The single rule that aligns every autonomous community is school absence: parents, not pediatricians, justify school absences. Article 154 of the Código Civil places this duty on patria potestad. SCS Canarias, SAS Andalucía, CatSalut, SERMAS and Conselleria Valenciana have all explicitly stated that primary care doctors are not obliged to issue specific school justificantes. They will issue an asistencia certificate confirming the consultation took place, without clinical content.

Disability certification follows the state baremo of RD 888/2022, but every autonomous community runs its own Centros de Valoración y Orientación. IMSERSO retains competence only for Ceuta and Melilla.

Myths and FAQ

Can I get a sick note over the phone or by video call?

Yes, conditionally, for the everyday justificante; the parte de baja IT depends on regional protocol. Telemedicine consultation that produces a properly signed informe is legal in Spain under the LOPS, eIDAS and the CGCOM Code. The IT parte is more contested — Catalonia recognises it explicitly, others have not formalised the position. Avoid platforms that cannot identify the issuing colegiado.

Does a UK, US, or Irish doctor's note work in Spain?

For private employer, school or insurance purposes, generally yes — ideally translated into Spanish. For Seguridad Social IT it does not work; only an SNS, mutua, MUFACE or ISM physician can issue the parte. EU social security coordination forms (S-series under Regulation 883/2004) handle cross-border IT in formal cases, but a generic British or American GP letter does not generate Spanish IT automatically.

Can a pharmacist issue a sick note?

No. Ley 16/1997 confines pharmacy practice to dispensing and pharmaceutical care. Article 6 of LOPS 44/2003 reserves medical certification to physicians. Pharmacist-signed notes have no probative value.

Do I need a Seguridad Social doctor, or can it be private?

Depends entirely on the certificate. For IT/baja médica, only public-system or mutua physicians. For everything else — justificantes, certificates of attendance, fitness certificates for non-statutory purposes, the CGCOM yellow paper, fit-to-fly, insurance claims — a private colegiado is fully valid.

Will school or university accept a private justificante?

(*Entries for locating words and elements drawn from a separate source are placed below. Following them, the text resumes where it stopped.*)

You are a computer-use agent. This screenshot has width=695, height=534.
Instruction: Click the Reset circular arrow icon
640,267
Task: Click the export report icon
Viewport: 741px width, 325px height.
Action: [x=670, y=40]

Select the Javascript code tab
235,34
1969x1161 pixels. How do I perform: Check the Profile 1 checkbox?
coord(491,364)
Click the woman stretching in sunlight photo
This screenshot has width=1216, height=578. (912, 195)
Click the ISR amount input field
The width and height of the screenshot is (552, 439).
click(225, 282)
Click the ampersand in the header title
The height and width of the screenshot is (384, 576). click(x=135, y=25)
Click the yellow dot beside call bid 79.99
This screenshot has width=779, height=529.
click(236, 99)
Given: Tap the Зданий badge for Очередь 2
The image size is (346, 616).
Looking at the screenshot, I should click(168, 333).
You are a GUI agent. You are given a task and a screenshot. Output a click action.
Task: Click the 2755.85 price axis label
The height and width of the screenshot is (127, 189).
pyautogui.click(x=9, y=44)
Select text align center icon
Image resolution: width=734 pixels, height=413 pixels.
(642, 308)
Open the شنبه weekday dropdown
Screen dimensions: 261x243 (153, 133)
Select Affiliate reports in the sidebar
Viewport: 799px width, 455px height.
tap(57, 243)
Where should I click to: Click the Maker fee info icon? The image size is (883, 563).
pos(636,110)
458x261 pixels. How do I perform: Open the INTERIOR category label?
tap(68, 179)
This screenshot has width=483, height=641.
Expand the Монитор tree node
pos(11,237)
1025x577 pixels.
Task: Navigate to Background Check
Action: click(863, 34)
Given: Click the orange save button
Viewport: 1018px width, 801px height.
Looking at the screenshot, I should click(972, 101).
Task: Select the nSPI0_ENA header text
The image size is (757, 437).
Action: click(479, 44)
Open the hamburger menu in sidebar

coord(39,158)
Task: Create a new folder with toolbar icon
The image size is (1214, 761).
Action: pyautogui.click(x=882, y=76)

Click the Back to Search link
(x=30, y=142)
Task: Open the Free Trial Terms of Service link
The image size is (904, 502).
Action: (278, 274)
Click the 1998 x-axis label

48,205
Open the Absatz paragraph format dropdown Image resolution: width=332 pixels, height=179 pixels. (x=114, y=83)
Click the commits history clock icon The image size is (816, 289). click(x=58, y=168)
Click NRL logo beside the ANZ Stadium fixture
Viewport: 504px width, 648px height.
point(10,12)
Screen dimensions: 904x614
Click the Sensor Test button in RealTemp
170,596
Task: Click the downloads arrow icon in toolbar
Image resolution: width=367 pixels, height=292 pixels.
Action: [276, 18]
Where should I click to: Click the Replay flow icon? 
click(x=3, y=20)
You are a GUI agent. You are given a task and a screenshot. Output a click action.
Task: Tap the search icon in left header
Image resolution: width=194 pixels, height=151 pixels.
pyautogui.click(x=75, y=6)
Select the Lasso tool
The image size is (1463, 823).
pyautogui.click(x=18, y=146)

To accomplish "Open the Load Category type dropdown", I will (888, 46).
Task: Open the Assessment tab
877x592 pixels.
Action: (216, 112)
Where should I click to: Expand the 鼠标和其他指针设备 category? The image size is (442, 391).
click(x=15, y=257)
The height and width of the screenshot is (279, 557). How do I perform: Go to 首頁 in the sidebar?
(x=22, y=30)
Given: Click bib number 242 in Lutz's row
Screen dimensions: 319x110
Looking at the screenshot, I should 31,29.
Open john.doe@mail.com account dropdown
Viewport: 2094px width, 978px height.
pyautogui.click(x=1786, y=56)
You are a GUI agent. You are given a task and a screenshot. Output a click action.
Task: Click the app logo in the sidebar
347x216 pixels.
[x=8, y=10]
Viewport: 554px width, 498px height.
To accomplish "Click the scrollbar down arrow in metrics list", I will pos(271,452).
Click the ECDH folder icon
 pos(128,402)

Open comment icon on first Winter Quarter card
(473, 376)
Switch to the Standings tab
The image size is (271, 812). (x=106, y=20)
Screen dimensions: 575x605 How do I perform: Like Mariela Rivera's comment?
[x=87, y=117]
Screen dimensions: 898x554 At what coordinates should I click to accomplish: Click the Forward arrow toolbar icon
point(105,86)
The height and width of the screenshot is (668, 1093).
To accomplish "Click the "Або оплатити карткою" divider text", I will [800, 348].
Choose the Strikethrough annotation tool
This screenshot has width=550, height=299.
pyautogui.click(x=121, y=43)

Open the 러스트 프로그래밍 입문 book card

Generally yes. No regulation prohibits it, and the CGCOM has repeatedly affirmed that any colegiado's certificate enjoys the same legal value. Schools must accept the asistencia certificate. Universities typically accept any colegiado's signed informe for exam rescheduling.

Can I get a sick note for university in Spain?

Yes. Spanish universities accept a justificante médico from any colegiado physician — public, private or telemedicine — for class absence, exam deferral, and late assignment justification. Each university has its own internal procedure (some require submission through the student portal, others through the faculty secretary), but the medical document itself does not need to come from the public system. The justificante must state the date of consultation and the dates the student was unable to attend. For exam-related deferrals, submit the document as soon as possible — most universities have time limits (often 5 working days) for retroactive justification.

Can I get a justificante backdated to a past date?

No, not as a certification of unwitnessed illness. The CGCOM Code requires the physician to certify only what has been personally verified. Articles 397–399 of the Penal Code criminalise complacency certificates, with a separate offence for the patient who knowingly uses one. A retrospective informe de valoración sanitaria based on existing clinical records, however, is permissible — and Madrid's primary care system explicitly allows it.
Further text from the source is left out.